Reproduce the forum thread below about cutting flat bands for a slingshot word for word, from its title through its final line.

**Given passage:**
════════════════════
# What lenght should i use/cut



## Tandrax (May 19, 2013)

hi guys

i bought a ss from oetzi the other day and its very nice. i want to attach flatbands to it, so i bought 1m of TheraBand Gold. but now that i have it i dont know what to do. i want a powerfoul ss that can shoot far and hit hard.

should i use double bands ( two instead of one) , and if so how should i attach them to the pouch?? when i use single bands or swingle ruber tubes i use the constrictor knot with latex string from paracord or some other heavy duty string.

my other question is how long should i cut the bands ?? 15,20, 25 cm ???

i use metric sistem cuz its standard in my country


----------



## e~shot (Jun 3, 2010)

Few links for you hope these will help 

01

02

03


----------



## treefork (Feb 1, 2010)

Learn to shoot first. Then go for more power. Power is useless unless you can place the shot where you want it!


----------



## Tandrax (May 19, 2013)

whoa thanx e-shot

@freerofk

i have some skill @ shooting  i just want to try this kind of setup to see how it goes

i think ill use 2 tapered therabands. i got the fork attachment figured out, i just need to find out how to attach the double band to the pouch.

should i use the same constrictor knot method as when i attach a single band to the pouch ???


----------



## trobbie66 (May 13, 2012)

Tandrax said:


> whoa thanx e-shot
> 
> @freerofk
> 
> ...


YES but make sure you pre stretch the rubber before you cinch up the knot


----------



## ruthiexxxx (Sep 15, 2012)
════════════════════
**Records:**
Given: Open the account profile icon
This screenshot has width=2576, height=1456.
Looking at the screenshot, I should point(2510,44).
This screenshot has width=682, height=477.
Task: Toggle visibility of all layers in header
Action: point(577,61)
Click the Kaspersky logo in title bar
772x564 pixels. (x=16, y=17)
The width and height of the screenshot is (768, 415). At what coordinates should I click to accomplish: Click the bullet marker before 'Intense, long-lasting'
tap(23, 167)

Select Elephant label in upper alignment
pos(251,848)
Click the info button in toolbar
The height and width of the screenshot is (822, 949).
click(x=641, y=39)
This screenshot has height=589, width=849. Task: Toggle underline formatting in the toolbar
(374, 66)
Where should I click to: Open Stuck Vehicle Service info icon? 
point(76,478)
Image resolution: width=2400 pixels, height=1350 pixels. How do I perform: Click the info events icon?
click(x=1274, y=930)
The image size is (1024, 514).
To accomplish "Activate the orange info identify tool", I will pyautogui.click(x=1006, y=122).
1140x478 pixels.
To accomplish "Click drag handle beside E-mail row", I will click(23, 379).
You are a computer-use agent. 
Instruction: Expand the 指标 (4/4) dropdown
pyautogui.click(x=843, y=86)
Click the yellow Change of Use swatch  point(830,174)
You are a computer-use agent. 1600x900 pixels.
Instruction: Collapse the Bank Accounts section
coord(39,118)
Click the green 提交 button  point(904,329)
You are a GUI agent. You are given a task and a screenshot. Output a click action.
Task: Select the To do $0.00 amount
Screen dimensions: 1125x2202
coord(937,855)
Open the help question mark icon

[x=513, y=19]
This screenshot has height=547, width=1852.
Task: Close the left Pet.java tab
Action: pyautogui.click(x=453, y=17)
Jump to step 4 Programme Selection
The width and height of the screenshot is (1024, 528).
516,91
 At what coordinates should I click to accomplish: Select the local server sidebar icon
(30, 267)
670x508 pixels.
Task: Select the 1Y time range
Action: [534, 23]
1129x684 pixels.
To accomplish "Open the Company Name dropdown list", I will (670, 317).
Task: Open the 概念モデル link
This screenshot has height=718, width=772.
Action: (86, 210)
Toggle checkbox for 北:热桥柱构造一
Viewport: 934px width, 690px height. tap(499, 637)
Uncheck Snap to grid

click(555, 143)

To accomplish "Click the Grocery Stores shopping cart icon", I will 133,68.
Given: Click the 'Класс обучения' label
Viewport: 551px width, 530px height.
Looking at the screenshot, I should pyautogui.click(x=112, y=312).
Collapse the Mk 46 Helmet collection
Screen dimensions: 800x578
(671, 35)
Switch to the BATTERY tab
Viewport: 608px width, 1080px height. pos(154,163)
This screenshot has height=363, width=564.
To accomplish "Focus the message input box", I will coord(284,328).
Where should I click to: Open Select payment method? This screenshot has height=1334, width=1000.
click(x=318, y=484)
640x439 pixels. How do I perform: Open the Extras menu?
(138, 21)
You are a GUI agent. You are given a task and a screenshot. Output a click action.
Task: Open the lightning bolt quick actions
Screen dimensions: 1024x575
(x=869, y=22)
════════════════════
**Solution to this problem:**
# What lenght should i use/cut



## Tandrax (May 19, 2013)

hi guys

i bought a ss from oetzi the other day and its very nice. i want to attach flatbands to it, so i bought 1m of TheraBand Gold. but now that i have it i dont know what to do. i want a powerfoul ss that can shoot far and hit hard.

should i use double bands ( two instead of one) , and if so how should i attach them to the pouch?? when i use single bands or swingle ruber tubes i use the constrictor knot with latex string from paracord or some other heavy duty string.

my other question is how long should i cut the bands ?? 15,20, 25 cm ???

i use metric sistem cuz its standard in my country


----------



## e~shot (Jun 3, 2010)

Few links for you hope these will help 

01

02

03


----------



## treefork (Feb 1, 2010)

Learn to shoot first. Then go for more power. Power is useless unless you can place the shot where you want it!


----------



## Tandrax (May 19, 2013)

whoa thanx e-shot

@freerofk

i have some skill @ shooting  i just want to try this kind of setup to see how it goes

i think ill use 2 tapered therabands. i got the fork attachment figured out, i just need to find out how to attach the double band to the pouch.

should i use the same constrictor knot method as when i attach a single band to the pouch ???


----------



## trobbie66 (May 13, 2012)

Tandrax said:


> whoa thanx e-shot
> 
> @freerofk
> 
> ...


YES but make sure you pre stretch the rubber before you cinch up the knot


----------



## ruthiexxxx (Sep 15, 2012)